I am using Microsoft Fabric for an ETL project in my internship. The project involves transferring data from a SharePoint folder to a data warehouse using Data Flow Gen 2, and subsequently putting the data from this warehouse into Power BI Desktop. I have two datasets with the same data structure, but one is for sales and the other is for purchases. Both datasets are in different subfolders on SharePoint. I would like to know if in the future, when adding new data to the respective folders, the dataflow can recognize which dataset to aggregate based on the difference in folders, despite both having the same structure. Thank you
I ve tried doing some Transformations in the power query in the Data Flow
The new dataset can be recognized with the new data. you need to parameterize your pipeline so, it catches the new dataset and the new records.

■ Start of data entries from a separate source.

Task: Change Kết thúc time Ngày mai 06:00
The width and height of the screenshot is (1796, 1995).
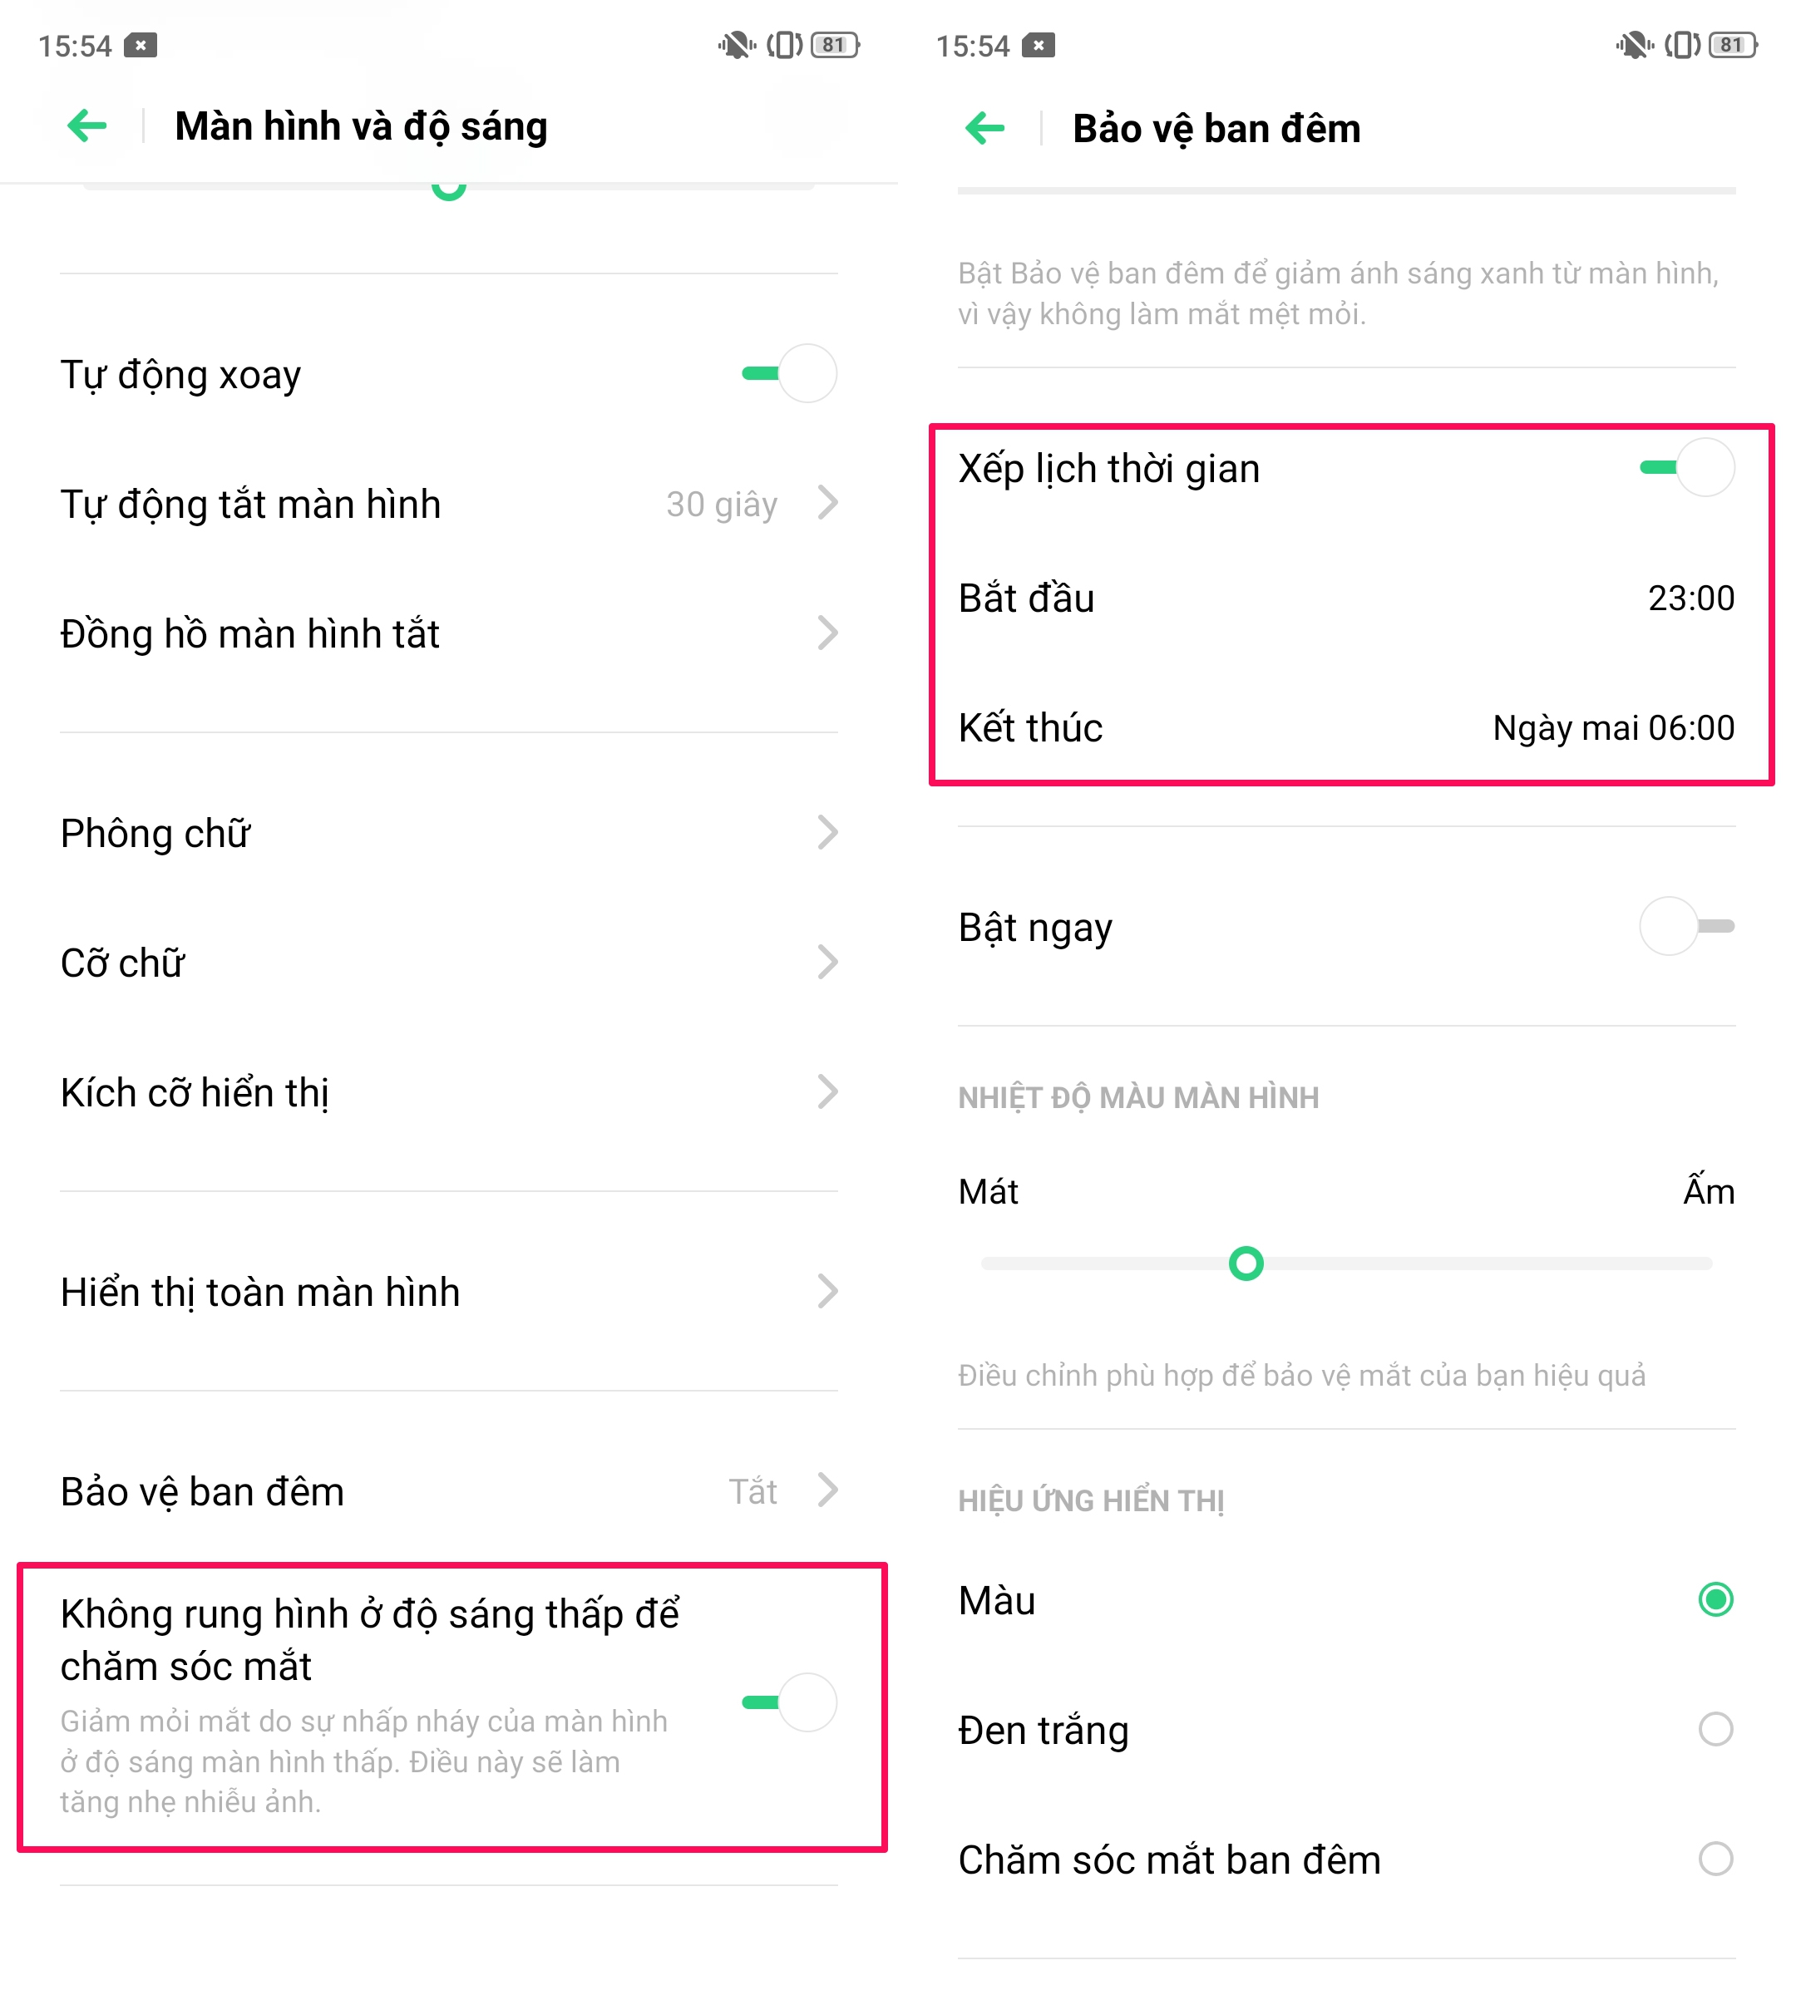Action: [1612, 728]
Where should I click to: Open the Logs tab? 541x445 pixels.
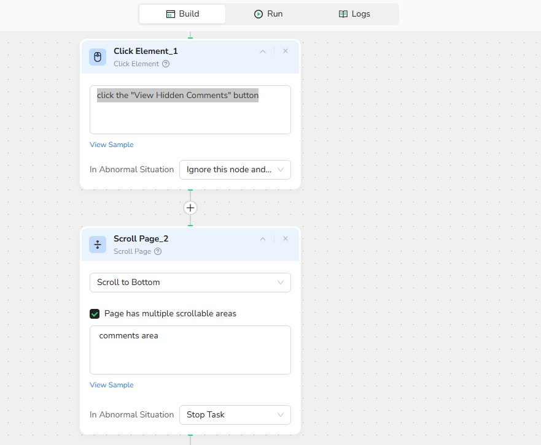(x=354, y=14)
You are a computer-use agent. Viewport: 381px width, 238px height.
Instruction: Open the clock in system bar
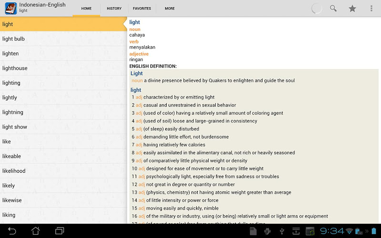(331, 231)
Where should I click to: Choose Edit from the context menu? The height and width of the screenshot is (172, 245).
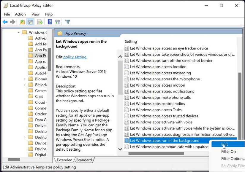[225, 144]
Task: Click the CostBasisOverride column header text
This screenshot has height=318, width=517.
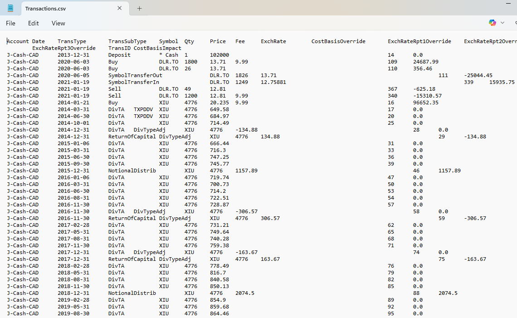Action: click(338, 41)
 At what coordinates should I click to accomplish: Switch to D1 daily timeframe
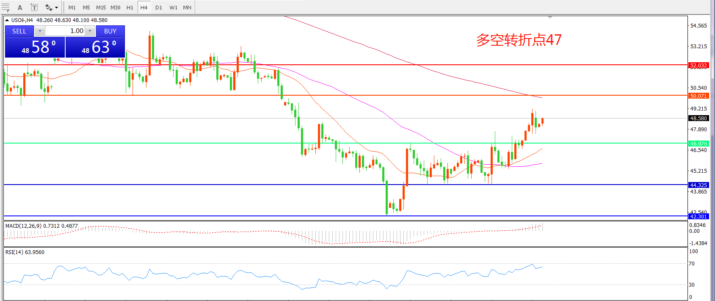(x=158, y=8)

You can parameterize your folder path to any level to cover the scope of lookups. could be higher folder level or dedicated subfolder level.
Timestamp is one way to catch get the updates.
for example, you can track the last updated timestamp. so you can use it as a reference to the new data Also you can wildcard the file path or use expressions to select files based on naming conventions or patterns
Also you can use event-based triggers to start your pipeline when new files are added.
I would recommend you at the beginning to plan your folder structure and the data ingestion strategy, in order to create seamless pipelines
Hope that help!